昔から塩はとても貴重なものでした。ラテン語でも「塩」のことを「サル」と表現し、「サラリー」(給与)の原型にもなっています。希少価値が高かった塩を給料としていただくことに、昔の人たちは満足したのでしょう。

また日本には古くから「塩の道」というのがありました。これは塩や海産物を内陸部に運ぶために使われた道のことです。同時に内陸部からは、海辺にない山の食材や木材、鉄鋼などが「輸出された道」でもあり、交流の要所ともなった道です。日本では千国(ちくに)街道が有名で、それは糸魚川街道、松本街道とも呼ばれ、新潟県の糸魚川から内陸部にある長野県の大町、松本、塩尻などへ塩が運ばれていました。それにちなんだ地名もあちこちに残っています。そのことだけでも、塩の大切さや価値が分かるのではないでしょうか。

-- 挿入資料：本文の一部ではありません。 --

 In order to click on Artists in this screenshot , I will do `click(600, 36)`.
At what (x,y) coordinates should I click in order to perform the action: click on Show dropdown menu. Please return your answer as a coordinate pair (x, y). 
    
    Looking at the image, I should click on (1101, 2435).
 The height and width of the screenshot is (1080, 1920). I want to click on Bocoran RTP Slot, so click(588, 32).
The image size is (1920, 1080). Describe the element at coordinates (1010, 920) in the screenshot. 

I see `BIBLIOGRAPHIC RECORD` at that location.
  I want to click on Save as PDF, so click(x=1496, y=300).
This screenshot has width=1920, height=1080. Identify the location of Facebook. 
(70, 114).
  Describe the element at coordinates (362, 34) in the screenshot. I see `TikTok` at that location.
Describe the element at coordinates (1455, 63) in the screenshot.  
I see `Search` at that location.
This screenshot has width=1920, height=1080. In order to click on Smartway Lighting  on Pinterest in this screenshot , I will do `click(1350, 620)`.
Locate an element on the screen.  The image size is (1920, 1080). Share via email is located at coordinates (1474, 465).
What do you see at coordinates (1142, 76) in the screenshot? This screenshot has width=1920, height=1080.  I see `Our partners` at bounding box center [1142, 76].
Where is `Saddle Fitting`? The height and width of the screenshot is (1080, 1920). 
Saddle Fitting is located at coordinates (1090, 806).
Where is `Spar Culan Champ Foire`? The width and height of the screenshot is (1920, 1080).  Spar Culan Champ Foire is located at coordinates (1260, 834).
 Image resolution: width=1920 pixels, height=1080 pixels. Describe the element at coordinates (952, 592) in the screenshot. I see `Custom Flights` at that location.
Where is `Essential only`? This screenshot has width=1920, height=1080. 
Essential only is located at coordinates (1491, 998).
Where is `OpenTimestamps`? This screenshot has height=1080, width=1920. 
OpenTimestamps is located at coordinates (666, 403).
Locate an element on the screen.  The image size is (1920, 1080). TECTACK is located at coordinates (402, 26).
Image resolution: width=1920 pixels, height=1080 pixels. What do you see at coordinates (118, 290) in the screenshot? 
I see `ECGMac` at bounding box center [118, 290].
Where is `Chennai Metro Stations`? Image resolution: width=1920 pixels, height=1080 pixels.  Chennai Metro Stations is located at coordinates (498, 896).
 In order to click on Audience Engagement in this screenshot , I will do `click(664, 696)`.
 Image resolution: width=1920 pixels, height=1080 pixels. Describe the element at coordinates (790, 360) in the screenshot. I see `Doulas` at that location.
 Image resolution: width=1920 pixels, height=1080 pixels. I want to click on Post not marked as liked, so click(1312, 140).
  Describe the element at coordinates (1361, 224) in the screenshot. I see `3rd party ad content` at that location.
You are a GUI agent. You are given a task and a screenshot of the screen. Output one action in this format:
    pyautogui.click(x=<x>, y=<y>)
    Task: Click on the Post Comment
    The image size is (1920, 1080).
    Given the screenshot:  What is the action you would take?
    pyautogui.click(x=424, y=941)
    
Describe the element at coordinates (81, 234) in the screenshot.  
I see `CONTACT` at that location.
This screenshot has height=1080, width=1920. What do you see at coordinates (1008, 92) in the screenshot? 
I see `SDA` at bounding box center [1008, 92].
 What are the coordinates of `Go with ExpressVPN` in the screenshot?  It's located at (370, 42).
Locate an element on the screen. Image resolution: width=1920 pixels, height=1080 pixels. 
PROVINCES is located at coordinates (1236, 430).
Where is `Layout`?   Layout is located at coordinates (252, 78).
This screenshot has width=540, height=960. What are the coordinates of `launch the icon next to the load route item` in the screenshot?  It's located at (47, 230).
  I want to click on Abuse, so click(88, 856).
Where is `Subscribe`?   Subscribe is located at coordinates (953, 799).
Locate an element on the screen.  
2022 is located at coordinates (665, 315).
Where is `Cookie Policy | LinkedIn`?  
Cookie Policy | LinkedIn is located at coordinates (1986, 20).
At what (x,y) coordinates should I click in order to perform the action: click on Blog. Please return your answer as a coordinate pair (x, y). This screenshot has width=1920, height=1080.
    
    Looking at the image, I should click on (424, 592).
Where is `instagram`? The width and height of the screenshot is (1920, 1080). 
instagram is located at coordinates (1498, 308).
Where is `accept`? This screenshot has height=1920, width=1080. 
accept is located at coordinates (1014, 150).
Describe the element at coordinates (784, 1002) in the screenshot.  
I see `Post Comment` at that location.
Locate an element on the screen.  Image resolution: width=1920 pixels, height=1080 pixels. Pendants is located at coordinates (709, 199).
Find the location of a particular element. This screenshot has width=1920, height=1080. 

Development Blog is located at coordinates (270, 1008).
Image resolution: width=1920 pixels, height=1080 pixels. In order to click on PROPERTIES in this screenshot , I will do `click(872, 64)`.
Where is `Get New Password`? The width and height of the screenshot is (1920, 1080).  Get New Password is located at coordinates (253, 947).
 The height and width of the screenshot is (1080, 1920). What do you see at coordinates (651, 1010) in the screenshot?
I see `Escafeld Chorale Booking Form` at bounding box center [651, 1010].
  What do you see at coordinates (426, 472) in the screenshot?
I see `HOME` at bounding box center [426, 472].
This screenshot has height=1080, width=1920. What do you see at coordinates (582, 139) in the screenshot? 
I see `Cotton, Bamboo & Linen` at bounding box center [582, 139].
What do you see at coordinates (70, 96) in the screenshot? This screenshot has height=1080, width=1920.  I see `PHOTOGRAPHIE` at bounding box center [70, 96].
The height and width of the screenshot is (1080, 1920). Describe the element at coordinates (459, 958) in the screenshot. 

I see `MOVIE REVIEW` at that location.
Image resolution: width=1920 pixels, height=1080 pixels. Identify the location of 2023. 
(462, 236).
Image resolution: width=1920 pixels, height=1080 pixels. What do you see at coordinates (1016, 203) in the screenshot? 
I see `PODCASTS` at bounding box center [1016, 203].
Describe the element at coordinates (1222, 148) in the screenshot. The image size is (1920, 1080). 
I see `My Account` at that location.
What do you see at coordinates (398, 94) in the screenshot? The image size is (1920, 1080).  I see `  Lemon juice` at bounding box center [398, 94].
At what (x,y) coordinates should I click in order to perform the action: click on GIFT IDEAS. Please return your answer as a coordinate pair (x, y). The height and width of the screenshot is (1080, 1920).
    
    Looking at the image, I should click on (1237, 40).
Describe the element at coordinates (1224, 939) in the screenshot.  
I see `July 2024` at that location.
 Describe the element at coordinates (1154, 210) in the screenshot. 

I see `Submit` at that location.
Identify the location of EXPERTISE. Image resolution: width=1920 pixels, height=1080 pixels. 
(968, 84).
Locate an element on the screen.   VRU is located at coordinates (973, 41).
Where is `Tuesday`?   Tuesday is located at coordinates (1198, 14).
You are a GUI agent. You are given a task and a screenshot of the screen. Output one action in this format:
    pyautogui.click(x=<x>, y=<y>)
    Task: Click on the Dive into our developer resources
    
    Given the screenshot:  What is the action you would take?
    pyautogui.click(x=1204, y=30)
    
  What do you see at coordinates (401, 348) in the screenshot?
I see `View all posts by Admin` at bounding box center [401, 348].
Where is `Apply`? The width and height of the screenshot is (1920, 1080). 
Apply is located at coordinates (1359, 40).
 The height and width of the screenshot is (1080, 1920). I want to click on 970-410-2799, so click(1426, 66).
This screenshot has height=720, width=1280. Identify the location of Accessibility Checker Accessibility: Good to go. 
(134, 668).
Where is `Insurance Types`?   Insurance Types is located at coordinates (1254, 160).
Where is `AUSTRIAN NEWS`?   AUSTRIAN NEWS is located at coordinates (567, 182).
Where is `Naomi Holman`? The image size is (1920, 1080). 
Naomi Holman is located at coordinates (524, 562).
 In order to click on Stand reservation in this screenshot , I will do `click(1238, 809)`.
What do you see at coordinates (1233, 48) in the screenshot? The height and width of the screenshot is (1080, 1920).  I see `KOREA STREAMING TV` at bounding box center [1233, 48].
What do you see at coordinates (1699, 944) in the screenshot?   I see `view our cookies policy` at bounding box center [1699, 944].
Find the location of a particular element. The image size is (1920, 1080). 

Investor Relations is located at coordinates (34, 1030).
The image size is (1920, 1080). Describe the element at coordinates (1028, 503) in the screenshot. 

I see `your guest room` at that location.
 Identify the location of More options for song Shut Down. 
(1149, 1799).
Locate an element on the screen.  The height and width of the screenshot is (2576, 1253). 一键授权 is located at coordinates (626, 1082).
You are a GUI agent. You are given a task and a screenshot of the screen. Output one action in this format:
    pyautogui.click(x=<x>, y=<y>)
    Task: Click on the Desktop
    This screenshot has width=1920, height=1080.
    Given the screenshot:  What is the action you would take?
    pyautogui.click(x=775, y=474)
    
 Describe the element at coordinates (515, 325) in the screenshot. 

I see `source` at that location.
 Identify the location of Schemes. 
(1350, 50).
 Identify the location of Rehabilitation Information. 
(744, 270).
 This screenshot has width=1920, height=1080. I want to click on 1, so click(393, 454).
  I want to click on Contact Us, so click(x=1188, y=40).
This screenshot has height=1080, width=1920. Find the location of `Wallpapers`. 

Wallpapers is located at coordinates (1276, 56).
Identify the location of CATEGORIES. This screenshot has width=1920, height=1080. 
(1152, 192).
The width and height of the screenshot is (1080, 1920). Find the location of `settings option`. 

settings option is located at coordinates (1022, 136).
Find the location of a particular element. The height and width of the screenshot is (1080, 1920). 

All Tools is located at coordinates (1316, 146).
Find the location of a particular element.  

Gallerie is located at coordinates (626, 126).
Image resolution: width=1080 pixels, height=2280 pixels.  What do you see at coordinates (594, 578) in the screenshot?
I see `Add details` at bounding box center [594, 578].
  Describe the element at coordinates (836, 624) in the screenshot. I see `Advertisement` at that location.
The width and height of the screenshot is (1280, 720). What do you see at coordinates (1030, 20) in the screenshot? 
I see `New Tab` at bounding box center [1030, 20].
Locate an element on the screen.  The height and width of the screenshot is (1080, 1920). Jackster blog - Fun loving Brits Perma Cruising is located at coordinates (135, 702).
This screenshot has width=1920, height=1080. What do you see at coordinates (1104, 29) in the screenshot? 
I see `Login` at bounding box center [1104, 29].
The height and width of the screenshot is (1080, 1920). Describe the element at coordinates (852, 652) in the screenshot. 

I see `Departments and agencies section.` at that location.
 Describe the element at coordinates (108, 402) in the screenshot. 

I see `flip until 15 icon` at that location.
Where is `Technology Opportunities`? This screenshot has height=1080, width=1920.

さらに塩は清めるために用いられたりします。相撲などの場合、力士たちが土俵上で塩をまいたりしますが、それは力士たちが土俵上を滑らないようにするためであると同時に、土俵を清めるためにも使われたりします。また塩は調味料や防腐剤としても使われ、人間の生活に最も重要なものの一つでした。塩がその味を失ったのであれば、塩としての価値はなくなり、捨てられるだけのものです。今日のみことばに登場する「塩に塩気がなくなる」という用語は、ギリシア語で「モランテー」が使われ、「馬鹿になる」というような意味が込められています。

このようなことから、キリスト者は神の愛や義を証する「塩」のようなに考えたのでしょう。また塩は防腐剤の役割を果たすので、キリスト者は世の腐敗を防ぎ、しみ込んだ堕落を防いでいく…。
イエスが語る「地の塩」の中には、私たちに与えられた尊さ、価値、清め、腐敗防止など、種々の視点で考えるポイントがあります。